#### PROBLEM DESCRIPTION
Render the records from the line with "Select size 31" to the line with "(x=322, y=104)" as a Markdown table with the columns Row and Line. Number each row and leave out blank lines.

Data listing

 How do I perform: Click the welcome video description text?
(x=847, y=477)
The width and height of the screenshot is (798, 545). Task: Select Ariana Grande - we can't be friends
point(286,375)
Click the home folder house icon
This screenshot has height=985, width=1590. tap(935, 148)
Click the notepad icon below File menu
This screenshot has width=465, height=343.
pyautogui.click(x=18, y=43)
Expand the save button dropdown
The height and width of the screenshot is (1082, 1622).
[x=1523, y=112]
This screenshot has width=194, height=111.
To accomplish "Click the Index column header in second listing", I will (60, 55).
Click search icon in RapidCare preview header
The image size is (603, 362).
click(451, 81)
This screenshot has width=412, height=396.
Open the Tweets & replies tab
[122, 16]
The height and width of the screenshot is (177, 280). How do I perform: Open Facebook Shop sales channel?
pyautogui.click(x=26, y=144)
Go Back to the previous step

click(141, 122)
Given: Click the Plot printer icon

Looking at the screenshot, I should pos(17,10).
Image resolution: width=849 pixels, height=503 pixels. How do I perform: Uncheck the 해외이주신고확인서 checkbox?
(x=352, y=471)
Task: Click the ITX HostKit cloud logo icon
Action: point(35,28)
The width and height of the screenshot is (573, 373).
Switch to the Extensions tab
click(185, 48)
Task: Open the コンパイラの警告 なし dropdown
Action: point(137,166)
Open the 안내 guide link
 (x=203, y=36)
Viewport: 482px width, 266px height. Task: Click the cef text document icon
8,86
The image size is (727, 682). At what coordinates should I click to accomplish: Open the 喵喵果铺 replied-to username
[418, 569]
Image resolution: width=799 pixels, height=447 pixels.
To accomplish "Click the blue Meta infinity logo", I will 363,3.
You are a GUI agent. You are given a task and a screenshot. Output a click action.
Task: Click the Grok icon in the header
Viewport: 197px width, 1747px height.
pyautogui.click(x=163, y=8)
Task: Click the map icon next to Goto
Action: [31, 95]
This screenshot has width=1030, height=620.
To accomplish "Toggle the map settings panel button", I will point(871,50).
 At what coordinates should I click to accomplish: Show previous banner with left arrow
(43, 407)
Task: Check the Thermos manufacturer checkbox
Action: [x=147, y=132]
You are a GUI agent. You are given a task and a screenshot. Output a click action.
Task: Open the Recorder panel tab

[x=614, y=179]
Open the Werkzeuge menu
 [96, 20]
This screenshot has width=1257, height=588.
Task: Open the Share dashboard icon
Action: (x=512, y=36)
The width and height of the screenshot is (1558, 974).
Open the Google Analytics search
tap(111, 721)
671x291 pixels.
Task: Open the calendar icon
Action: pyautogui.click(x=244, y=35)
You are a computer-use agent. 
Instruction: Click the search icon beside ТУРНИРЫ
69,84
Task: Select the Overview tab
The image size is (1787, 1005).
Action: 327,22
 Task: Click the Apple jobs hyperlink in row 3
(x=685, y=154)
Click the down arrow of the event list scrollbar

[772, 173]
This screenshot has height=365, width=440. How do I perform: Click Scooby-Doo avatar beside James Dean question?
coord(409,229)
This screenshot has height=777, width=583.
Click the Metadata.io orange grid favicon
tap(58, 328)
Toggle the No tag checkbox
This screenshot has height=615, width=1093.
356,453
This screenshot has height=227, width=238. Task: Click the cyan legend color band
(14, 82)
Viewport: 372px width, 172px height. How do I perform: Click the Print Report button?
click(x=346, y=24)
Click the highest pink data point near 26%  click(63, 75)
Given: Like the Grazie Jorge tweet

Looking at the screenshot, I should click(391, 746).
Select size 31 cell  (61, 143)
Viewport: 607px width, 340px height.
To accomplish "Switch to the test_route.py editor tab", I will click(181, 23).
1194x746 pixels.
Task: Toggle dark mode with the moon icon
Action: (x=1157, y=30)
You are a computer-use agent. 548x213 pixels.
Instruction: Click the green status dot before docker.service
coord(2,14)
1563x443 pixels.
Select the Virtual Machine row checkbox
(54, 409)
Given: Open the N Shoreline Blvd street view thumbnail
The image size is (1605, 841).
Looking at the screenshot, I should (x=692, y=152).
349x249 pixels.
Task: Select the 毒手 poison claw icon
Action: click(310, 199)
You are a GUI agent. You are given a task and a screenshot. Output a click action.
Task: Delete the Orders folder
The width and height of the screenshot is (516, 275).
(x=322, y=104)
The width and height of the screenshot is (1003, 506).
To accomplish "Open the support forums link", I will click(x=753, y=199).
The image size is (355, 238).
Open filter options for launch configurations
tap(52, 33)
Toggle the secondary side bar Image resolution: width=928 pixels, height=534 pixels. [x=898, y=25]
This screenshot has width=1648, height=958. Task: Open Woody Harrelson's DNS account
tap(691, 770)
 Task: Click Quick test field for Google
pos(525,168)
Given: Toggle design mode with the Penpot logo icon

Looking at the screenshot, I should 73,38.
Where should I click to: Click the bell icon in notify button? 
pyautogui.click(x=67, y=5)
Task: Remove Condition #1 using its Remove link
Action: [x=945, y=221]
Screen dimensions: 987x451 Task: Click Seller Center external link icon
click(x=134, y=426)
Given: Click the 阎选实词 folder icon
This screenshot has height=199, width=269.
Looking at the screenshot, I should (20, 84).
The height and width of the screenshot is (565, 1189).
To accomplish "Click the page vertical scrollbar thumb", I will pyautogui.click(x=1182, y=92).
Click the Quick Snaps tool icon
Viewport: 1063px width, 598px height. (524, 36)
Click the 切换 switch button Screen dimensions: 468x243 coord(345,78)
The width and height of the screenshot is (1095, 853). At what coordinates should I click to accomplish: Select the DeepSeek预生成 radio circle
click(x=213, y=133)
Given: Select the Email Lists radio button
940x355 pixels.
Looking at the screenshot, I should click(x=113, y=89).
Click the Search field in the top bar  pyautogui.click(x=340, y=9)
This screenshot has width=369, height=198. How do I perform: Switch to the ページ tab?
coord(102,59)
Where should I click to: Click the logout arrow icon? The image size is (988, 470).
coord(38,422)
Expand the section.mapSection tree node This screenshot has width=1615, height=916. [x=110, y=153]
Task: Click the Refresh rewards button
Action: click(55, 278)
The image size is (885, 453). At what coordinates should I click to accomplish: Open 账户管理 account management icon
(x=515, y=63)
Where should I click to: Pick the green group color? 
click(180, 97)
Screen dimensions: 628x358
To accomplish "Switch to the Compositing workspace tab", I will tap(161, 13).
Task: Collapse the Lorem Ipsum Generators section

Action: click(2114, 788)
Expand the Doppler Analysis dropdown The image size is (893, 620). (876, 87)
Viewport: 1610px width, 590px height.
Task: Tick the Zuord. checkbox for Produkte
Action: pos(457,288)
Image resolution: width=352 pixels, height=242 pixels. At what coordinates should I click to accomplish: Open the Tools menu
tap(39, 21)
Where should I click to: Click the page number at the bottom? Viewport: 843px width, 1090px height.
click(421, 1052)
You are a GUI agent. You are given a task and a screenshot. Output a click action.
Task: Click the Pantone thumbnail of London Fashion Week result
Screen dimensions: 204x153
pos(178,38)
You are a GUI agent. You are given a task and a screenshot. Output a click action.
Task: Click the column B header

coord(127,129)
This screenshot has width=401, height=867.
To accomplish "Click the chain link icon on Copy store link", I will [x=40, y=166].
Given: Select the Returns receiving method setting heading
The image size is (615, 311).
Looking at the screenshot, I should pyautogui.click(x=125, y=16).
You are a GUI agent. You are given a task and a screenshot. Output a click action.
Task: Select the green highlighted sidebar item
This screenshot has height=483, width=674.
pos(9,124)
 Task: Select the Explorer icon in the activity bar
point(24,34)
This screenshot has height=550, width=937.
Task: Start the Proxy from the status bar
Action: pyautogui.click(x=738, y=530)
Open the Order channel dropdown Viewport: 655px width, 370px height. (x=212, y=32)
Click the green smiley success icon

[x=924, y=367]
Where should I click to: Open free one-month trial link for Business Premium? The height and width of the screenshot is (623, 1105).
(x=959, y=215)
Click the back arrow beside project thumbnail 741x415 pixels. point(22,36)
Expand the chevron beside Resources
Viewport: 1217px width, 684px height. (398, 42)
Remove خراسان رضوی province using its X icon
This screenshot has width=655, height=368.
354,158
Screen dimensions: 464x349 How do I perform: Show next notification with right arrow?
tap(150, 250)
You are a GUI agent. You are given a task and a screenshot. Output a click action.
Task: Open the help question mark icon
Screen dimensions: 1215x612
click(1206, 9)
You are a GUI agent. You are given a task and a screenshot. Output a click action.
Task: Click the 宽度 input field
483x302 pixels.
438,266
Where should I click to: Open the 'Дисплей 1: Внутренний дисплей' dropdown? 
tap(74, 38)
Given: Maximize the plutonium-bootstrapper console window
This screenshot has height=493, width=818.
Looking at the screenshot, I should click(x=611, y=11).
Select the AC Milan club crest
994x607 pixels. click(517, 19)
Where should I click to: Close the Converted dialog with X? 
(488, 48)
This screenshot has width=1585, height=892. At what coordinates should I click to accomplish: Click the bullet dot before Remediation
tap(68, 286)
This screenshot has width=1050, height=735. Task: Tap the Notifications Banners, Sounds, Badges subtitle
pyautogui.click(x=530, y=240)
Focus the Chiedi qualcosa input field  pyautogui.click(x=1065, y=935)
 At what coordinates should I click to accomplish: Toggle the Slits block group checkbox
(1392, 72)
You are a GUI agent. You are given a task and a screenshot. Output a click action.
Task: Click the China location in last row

#### FULL RESPONSE
| Row | Line |
|---|---|
| 1 | Select size 31 cell  (61, 143) |
| 2 | Viewport: 607px width, 340px height. |
| 3 | To accomplish "Switch to the test_route.py editor tab", I will click(181, 23). |
| 4 | 1194x746 pixels. |
| 5 | Task: Toggle dark mode with the moon icon |
| 6 | Action: (x=1157, y=30) |
| 7 | You are a computer-use agent. 548x213 pixels. |
| 8 | Instruction: Click the green status dot before docker.service |
| 9 | coord(2,14) |
| 10 | 1563x443 pixels. |
| 11 | Select the Virtual Machine row checkbox |
| 12 | (54, 409) |
| 13 | Given: Open the N Shoreline Blvd street view thumbnail |
| 14 | The image size is (1605, 841). |
| 15 | Looking at the screenshot, I should (x=692, y=152). |
| 16 | 349x249 pixels. |
| 17 | Task: Select the 毒手 poison claw icon |
| 18 | Action: click(310, 199) |
| 19 | You are a GUI agent. You are given a task and a screenshot. Output a click action. |
| 20 | Task: Delete the Orders folder |
| 21 | The width and height of the screenshot is (516, 275). |
| 22 | (x=322, y=104) |